● EXERCISE DIRECTIONS
Leave every picture out and print exactly the lines that run from the one containing "You are a GUI" to the end of the listing.

● THE INPUT
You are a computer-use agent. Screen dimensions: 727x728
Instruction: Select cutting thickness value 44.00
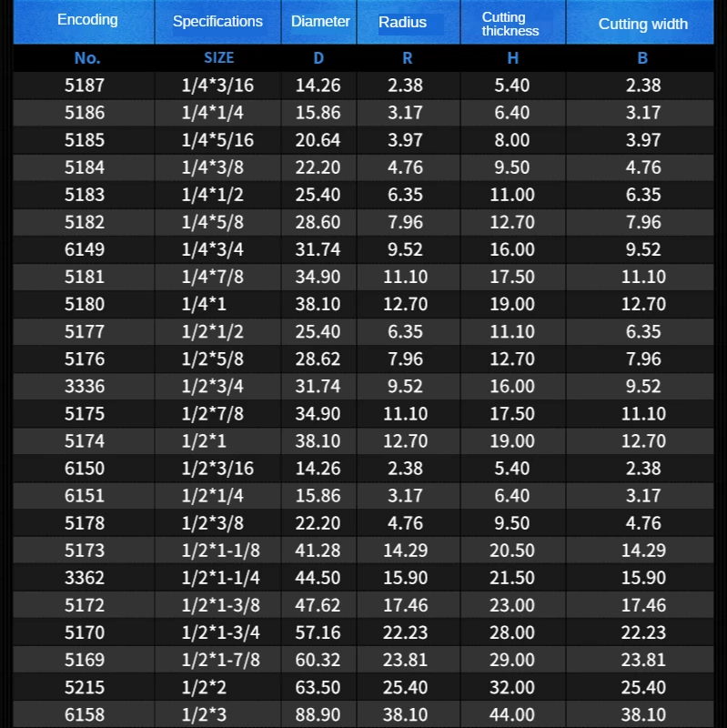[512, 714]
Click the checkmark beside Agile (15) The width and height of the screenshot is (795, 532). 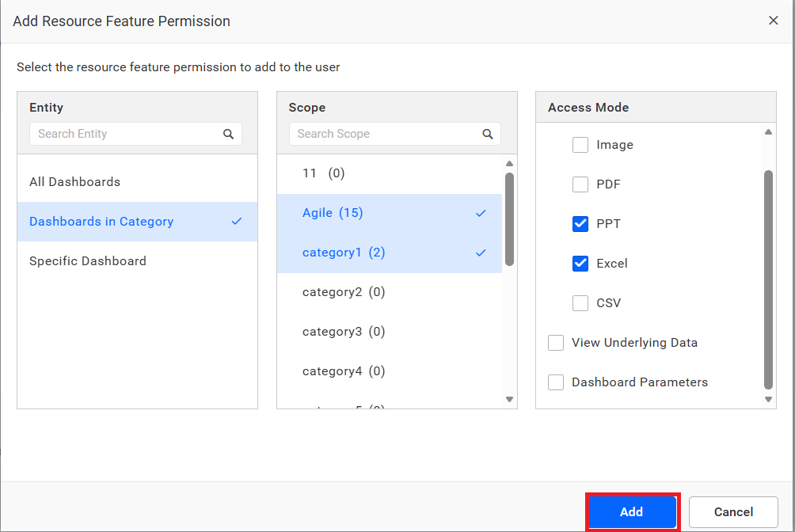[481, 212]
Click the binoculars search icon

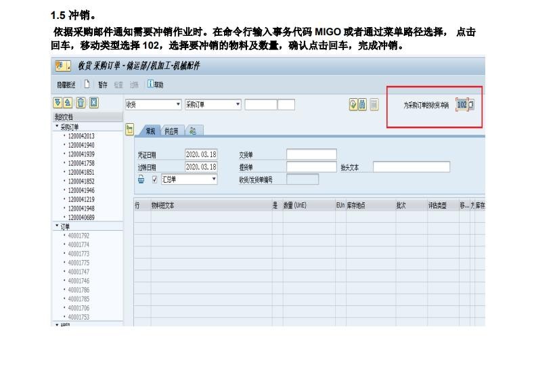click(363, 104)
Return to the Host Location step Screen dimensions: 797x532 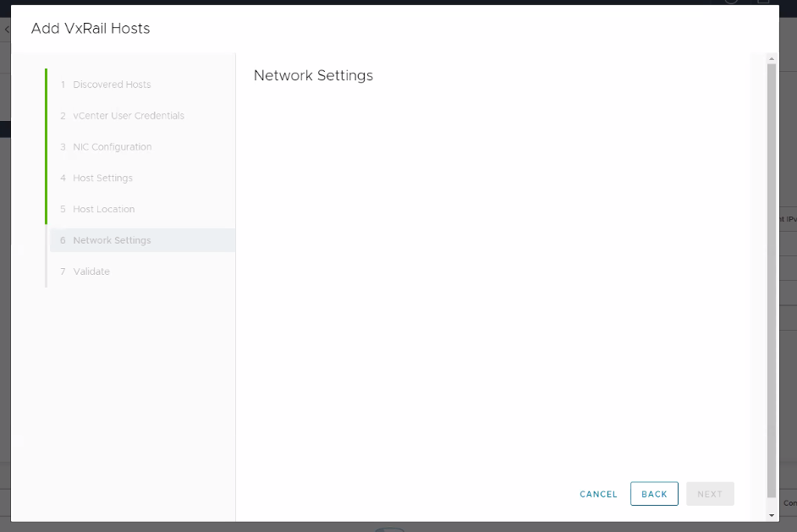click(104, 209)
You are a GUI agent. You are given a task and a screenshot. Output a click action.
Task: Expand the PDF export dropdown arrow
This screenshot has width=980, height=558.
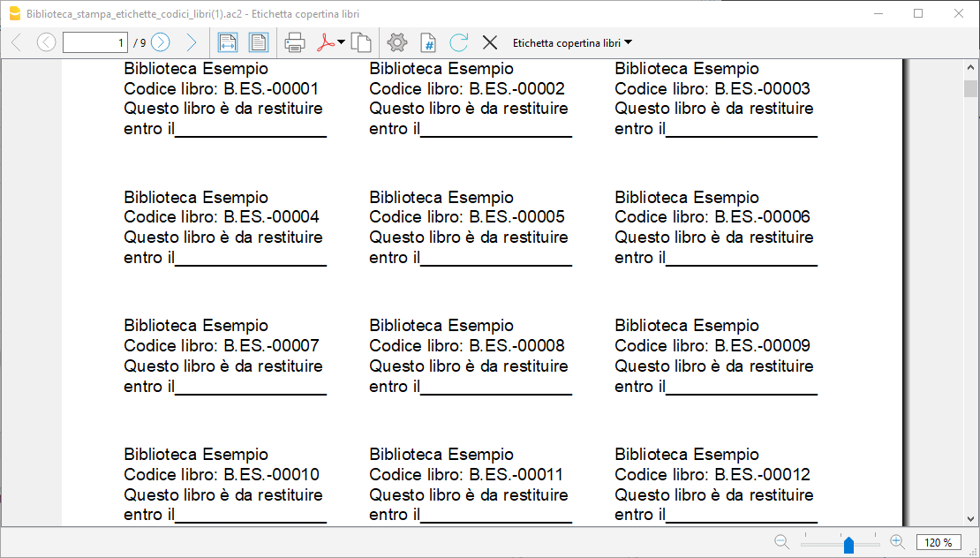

● EXPECTED ANSWER
You are a GUI agent. You are given a task and a screenshot. Output a click action.
Task: Expand the PDF export dropdown arrow
This screenshot has width=980, height=558.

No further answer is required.